*** Material for this exercise ***

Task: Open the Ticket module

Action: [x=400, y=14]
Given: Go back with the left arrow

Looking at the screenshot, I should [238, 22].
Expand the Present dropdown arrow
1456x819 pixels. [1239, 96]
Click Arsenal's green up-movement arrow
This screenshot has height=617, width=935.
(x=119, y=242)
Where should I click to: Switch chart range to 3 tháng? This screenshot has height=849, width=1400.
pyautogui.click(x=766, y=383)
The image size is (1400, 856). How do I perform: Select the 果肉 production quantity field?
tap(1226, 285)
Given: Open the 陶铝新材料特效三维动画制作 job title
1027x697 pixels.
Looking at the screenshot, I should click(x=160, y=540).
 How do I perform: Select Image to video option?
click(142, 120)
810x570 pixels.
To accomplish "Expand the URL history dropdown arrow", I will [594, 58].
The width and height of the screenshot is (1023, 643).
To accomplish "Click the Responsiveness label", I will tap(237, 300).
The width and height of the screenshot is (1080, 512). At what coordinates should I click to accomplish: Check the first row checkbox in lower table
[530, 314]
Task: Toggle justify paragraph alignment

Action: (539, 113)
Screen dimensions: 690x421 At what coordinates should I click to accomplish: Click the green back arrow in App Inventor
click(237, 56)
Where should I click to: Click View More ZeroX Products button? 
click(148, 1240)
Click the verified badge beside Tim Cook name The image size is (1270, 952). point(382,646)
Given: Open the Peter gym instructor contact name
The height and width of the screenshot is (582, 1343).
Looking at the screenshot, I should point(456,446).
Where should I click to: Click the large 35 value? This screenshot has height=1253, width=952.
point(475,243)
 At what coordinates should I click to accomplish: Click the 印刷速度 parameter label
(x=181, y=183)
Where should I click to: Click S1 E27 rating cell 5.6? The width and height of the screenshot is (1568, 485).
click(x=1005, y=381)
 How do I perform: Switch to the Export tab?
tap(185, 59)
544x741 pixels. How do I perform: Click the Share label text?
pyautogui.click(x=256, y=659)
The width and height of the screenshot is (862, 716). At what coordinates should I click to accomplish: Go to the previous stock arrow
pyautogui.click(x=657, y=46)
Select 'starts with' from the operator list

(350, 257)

*** End of Material for this exercise ***

**What you need to do:** With the first line of the records as the start and the line holding "810x570 pixels." as the end, please copy exactly those lines and no others.

**Result of this exercise:**
Task: Open the Ticket module

Action: [x=400, y=14]
Given: Go back with the left arrow

Looking at the screenshot, I should [238, 22].
Expand the Present dropdown arrow
1456x819 pixels. [1239, 96]
Click Arsenal's green up-movement arrow
This screenshot has height=617, width=935.
(x=119, y=242)
Where should I click to: Switch chart range to 3 tháng? This screenshot has height=849, width=1400.
pyautogui.click(x=766, y=383)
The image size is (1400, 856). How do I perform: Select the 果肉 production quantity field?
tap(1226, 285)
Given: Open the 陶铝新材料特效三维动画制作 job title
1027x697 pixels.
Looking at the screenshot, I should click(x=160, y=540).
 How do I perform: Select Image to video option?
click(142, 120)
810x570 pixels.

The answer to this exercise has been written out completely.